__Complete the following__:
a. In the article on efficient C programming for ARM, condense the paragraph that begins "Local variables include local variables within a function" into a short bulleted list that keeps its main facts.
b. Resume the article on efficient C programming for ARM, starting right after its last sentence.

__Supplied passage__:
-- Begin --

Efficient C language programming based on ARM-EEWORLD

Collect

introduction

ARM processors are widely used in various successful 32-bit embedded systems due to their advantages such as high performance, low power consumption and low cost. Improving execution speed and reducing code size are key requirements for embedded software design. Although most ARM compilers and debuggers have performance optimization tools, in order to ensure their correctness, the compiler must be stable and safe, and it is also limited by the processor's own structure. Therefore, programmers must implement code optimization based on understanding the working characteristics of the compiler. There are many code optimization methods, and this article describes the function optimization method.

1 Data types of function local variables

Local variables include local variables within a function, function parameters, and function return values. Since ARM data operations are all 32-bit, even if the data itself only requires 8 or 16 bits, 32-bit data types int or lONg should be used as much as possible for these three types of local variables to improve code execution efficiency. The following analysis takes a simple sum function as an example.

Function add1 calculates the cumulative sum of the array array containing 10 words. add2 has the same function as add1, except that the type of the parameter array of function add1 is changed to 16-bit short, the type of the local variable i in the function is changed to 8-bit char, and sum is changed to 16-bit short. The C source code of add1 and add2 is as follows:

int add1(int *array){

unsigned int i;

int sum=0;

for(i=0;i<10;i++)

sum=sum+array[i];

return sum;

}

short add2(short *array){

char i;

short sum=0;

for(i=0;i<10;i++)

sum= sum+array[i];

return sum;

}

The compiled assembly code of add1 is:

add1

mov r2,r0

mov r0,#0

mov r1,#0

add1_loop

ldr r3,[r2,r1,lsl #2]

add r1,r1,#1

cmp r1,#0x0a

add r0,r3,r0

bcc add1_loop

mov pc,r14

The compiled assembly code of add2 is:

add2

mov r2,r0

mov r0,#0

mov r1,#0

add2_loop

add r3,[r2,r1,lsl #1]; add statement ①

ldrh r3,[r3,#0]

add r1,r1,#1

and r1,r1,0xff; add statement ②

cmp r1,#0x0a

add r0,r3,r0

bcc add2_loop

mov r0,r0,lsl #16; Add statement ③

mov r0,r0,asr #16; Add statement ④

mov pc,r14

Comparing the assembly codes of the add1 and add2 functions, we can find that the add2_loop loop has 4 more statements than the add1_loop loop.

Statement ①: The variable sum in function add2 is of 16-bit short type. The ldrh instruction in ARM instructions does not support shift address offset, so add instruction is added to calculate the array subscript address.

Statement ②: Since the loop variable i in function add2 is of 8-bit char type, and the register of ARM processor is 32-bit, this statement is used to handle the overflow problem caused by the accumulation of loop variables. That is, when i accumulates to 255, adding 1 should be 0, not 256.

-- End --

__Data block__:
-- Begin --

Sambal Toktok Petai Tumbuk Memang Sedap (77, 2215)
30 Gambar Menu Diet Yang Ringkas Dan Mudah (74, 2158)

-- End --

__Answers for the exercise__:
a.
- Local variables include those inside a function, function parameters, and function return values.
- All ARM data operations are 32-bit.
- Even when the data needs only 8 or 16 bits, these three kinds of local variables should use 32-bit types such as int wherever possible to make the code run faster.
- A simple sum function is used as the example.

b.
Statements ③ and ④: The result sum returned by function add2 is of short type. Before returning, the first 16 bits of the 32-bit register must be filled with sign bits, that is, converted to a 16-bit short type.

2 Number of local variables in a function

In order to speed up the execution of the program, local variables should be allocated in registers as much as possible when compiling the function. * When there are more local variables than available registers, the compiler will push the extra variables into the stack (that is, store them in the memory), so the number of local variables must be controlled.

ARM processors use RISC structure and have abundant internal registers. When the compiler uses the apcs switch option, that is, supports the ATPCS (ARM Thumb Procedure Call STandard) standard, there are theoretically 14 registers (R0~R12, R14) that can be used to store local variables. However, in fact, some registers have their own special uses. For example, R9 is used as a static base register in the case of read-write position-independent (RWPI) compilation, and R12 is used as a temporary transition register for internal calls of subroutines. The register names and descriptions in the ATPCS rules are listed in Table 1.

Table 1 Register description in ATPCS rules

Therefore, the number of local variables should be limited as much as possible: ① The number of function parameters should be controlled within 4, and only R0~R3 can be used to store parameters. When there are more than 4 parameters, they will be pushed into the stack. If there are more than 4 parameters due to practical application needs, structures can also be used to organize the parameters and pass structure pointers to achieve this. ② The number of local variables inside a function should be controlled within 12 (R0~R11), and R12~R15 have specific uses.

3 Writing code in function

3.1 Writing loop code

The control condition of the loop is set to decrement to zero, which can reduce the number of instructions. Take the sum of 10 numbers as an example for analysis.

Code 1:

int sum=0;

for(int i=0;i<10;i++)

sum=sum+i;

Code 2:

int sum=0;

for(int i=10;i!=0;i--)

sum=sum+i;

Assembly code 1:

mov r0,#0

mov r1,#0

add1

add r1,r1,#1

cmp r1,#0x0a

add r0,r1,r0

bcc add1

Assembly code 2:

mov r0,#0

mov r1,#0x0a

add2

subs r1,r1,#1

add r0,r1,r0

bne add2

Comparing Code 1 and Code 2, the functions of the two are the same, but Code 2 has one less instruction in the loop. The loop is executed 10 times, which means that a total of 10 instructions are reduced during execution.

3.2 Use of inline functions

When the function body code is small (usually only one or two statements) and is frequently called, it can be set as an inline function. The call to an inline function is similar to the expansion of a macro definition, so there is no function call overhead (i.e., parameter passing and function value return), but the code size of the called function is increased.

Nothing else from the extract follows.